▶ _Records for the exercise_
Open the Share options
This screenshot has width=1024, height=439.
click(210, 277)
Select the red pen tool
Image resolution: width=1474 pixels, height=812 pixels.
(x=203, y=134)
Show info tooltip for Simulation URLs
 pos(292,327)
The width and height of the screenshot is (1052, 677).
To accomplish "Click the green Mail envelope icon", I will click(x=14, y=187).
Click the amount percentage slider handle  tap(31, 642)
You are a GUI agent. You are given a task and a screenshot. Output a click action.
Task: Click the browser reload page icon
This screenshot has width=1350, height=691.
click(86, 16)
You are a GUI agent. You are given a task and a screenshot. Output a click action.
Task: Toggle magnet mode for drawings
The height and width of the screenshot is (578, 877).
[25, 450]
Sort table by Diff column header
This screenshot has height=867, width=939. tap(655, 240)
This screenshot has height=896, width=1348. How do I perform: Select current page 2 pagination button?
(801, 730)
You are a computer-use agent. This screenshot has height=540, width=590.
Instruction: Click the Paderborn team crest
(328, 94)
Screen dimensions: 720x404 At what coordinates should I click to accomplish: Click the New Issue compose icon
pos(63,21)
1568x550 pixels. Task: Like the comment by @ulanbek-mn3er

▶ _Exercise_
Retype every line of the material exactly.

▶ _Exercise output_
Open the Share options
This screenshot has width=1024, height=439.
click(210, 277)
Select the red pen tool
Image resolution: width=1474 pixels, height=812 pixels.
(x=203, y=134)
Show info tooltip for Simulation URLs
 pos(292,327)
The width and height of the screenshot is (1052, 677).
To accomplish "Click the green Mail envelope icon", I will click(x=14, y=187).
Click the amount percentage slider handle  tap(31, 642)
You are a GUI agent. You are given a task and a screenshot. Output a click action.
Task: Click the browser reload page icon
This screenshot has width=1350, height=691.
click(86, 16)
You are a GUI agent. You are given a task and a screenshot. Output a click action.
Task: Toggle magnet mode for drawings
The height and width of the screenshot is (578, 877).
[25, 450]
Sort table by Diff column header
This screenshot has height=867, width=939. tap(655, 240)
This screenshot has height=896, width=1348. How do I perform: Select current page 2 pagination button?
(801, 730)
You are a computer-use agent. This screenshot has height=540, width=590.
Instruction: Click the Paderborn team crest
(328, 94)
Screen dimensions: 720x404 At what coordinates should I click to accomplish: Click the New Issue compose icon
pos(63,21)
1568x550 pixels. Task: Like the comment by @ulanbek-mn3er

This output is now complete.